▶ [Task description] Give again, unaltered, the lines of the listing below that run from the line having "Toimituskulut (115, 782)" through the line having "Verkkokaupan sopimusehdot (125, 2112)".

▶ [Information shown]
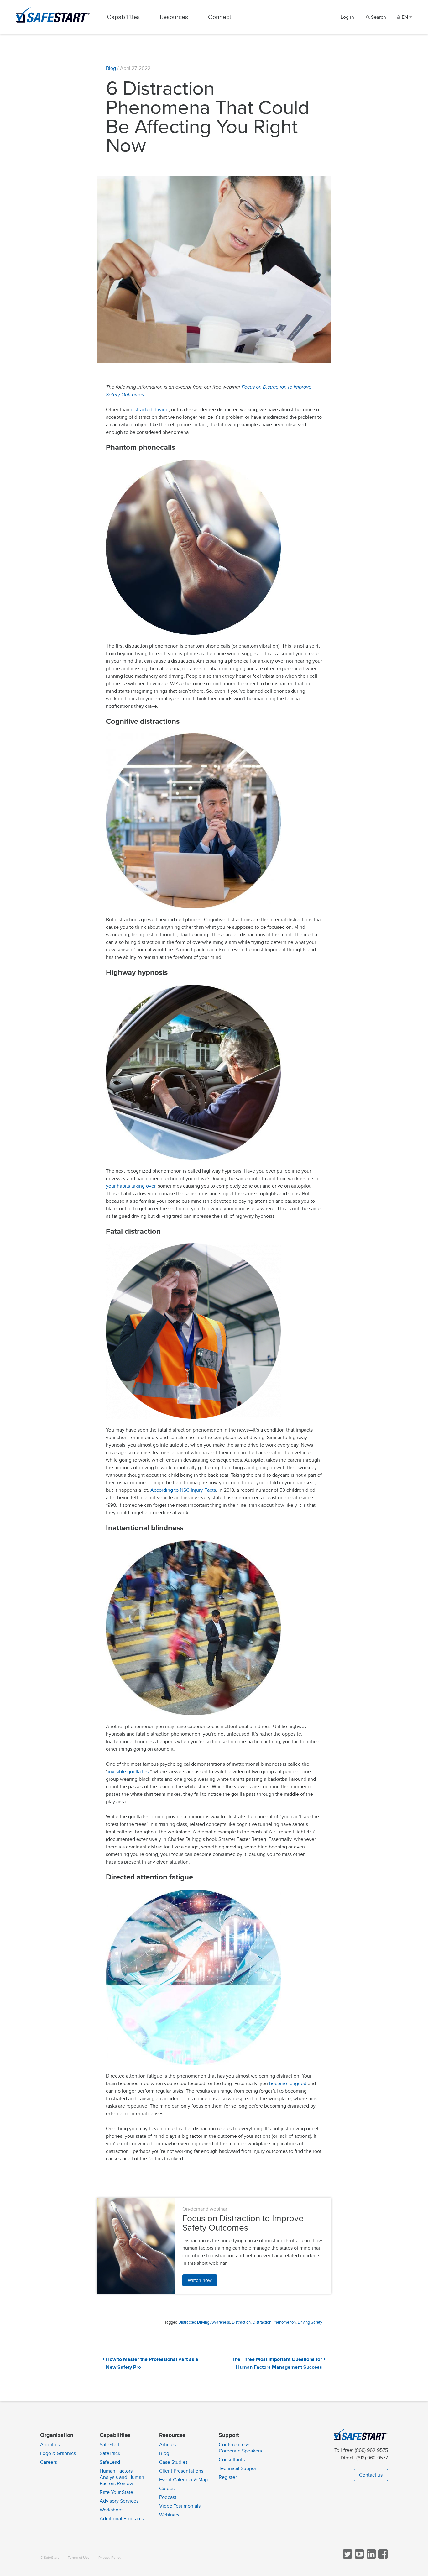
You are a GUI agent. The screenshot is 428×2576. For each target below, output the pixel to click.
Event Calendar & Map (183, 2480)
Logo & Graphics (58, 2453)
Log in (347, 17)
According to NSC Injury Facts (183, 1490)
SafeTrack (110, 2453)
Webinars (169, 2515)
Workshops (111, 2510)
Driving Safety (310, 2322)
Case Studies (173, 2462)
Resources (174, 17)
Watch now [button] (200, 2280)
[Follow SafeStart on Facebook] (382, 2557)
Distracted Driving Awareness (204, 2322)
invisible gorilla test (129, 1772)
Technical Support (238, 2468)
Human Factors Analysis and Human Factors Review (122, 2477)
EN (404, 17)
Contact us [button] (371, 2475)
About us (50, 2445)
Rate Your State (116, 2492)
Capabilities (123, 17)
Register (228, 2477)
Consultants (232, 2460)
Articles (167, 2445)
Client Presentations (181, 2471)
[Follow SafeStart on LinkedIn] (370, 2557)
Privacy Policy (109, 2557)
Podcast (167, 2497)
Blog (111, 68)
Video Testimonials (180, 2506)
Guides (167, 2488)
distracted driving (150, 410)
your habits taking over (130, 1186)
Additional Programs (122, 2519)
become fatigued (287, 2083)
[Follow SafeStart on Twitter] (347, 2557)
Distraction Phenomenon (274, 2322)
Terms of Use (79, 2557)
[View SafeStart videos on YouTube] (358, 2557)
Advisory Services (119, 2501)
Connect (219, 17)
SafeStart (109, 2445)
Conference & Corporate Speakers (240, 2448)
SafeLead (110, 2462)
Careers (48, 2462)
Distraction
---
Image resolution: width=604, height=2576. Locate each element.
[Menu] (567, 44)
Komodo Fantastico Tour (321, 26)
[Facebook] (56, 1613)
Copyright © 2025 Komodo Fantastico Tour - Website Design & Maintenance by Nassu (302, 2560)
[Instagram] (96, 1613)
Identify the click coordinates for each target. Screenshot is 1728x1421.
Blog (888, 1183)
* * *
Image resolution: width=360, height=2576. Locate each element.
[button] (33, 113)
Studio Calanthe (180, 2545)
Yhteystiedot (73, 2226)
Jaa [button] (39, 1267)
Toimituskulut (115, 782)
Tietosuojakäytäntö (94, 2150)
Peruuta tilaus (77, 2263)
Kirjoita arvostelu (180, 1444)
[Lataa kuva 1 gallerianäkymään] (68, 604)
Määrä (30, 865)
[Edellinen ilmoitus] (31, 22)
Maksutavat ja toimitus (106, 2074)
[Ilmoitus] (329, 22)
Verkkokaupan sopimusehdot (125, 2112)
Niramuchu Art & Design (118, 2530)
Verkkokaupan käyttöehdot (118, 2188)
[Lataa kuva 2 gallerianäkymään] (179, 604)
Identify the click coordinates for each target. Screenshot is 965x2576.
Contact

▶ [Exercise solution]
Toimituskulut (115, 782)
Tietosuojakäytäntö (94, 2150)
Peruuta tilaus (77, 2263)
Kirjoita arvostelu (180, 1444)
[Lataa kuva 1 gallerianäkymään] (68, 604)
Määrä (30, 865)
[Edellinen ilmoitus] (31, 22)
Maksutavat ja toimitus (106, 2074)
[Ilmoitus] (329, 22)
Verkkokaupan sopimusehdot (125, 2112)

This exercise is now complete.